Copyright year: 2011
Publisher: Oxford University Press
Publication date: 5/26/2011
Binding: Paperback
Pages: 368
Size: 5.00" wide x 8.25" long x 1.25" tall
Weight: 1.166
Language: English

The East-West struggle for supremacy from 1945 to 1989 shaped the lives of hundreds of millions and brought the world to the brink of disaster on several occasions. More than two decades later, the debate over its causes and dynamics is far from over. Drawing on the latest archival evidence and scholarly research, prize-winning historian John Lamberton Harper provides a concise, briskly-written assessment of the Cold War. Why did it start, and eventually envelope nearly every corner of the planet? Why did it stay "cold," at least in its original, European theatre? Why did it end, and who should take the credit? Harper illuminates the deep-seated behavioral patterns within both the Soviet Union and the United States: the search for security through expansion and military might, the belief in a "messianic" mission to uplift humanity, but also a readiness to live and let live based on membership in a common state system and a shared interest in survival.
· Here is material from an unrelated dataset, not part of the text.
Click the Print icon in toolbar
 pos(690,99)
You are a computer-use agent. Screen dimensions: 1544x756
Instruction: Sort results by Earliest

He stresses ways in which internal competitions for political power tilted both the U.S. and Soviet systems towards bellicosity and obsessive preparation for a hot war that no one seriously intended to begin. The Cold Waris a story of delusions of omnipotence and rash behavior, punctuated by moments of redeeming statesmanship and self-restraint. Harper concludes that, rather than triumphalism, a clear look back at the Cold War's close calls with catastrophe and enormous cost in lives and treasure ought to evoke a sense of regret and humility, as well as relief.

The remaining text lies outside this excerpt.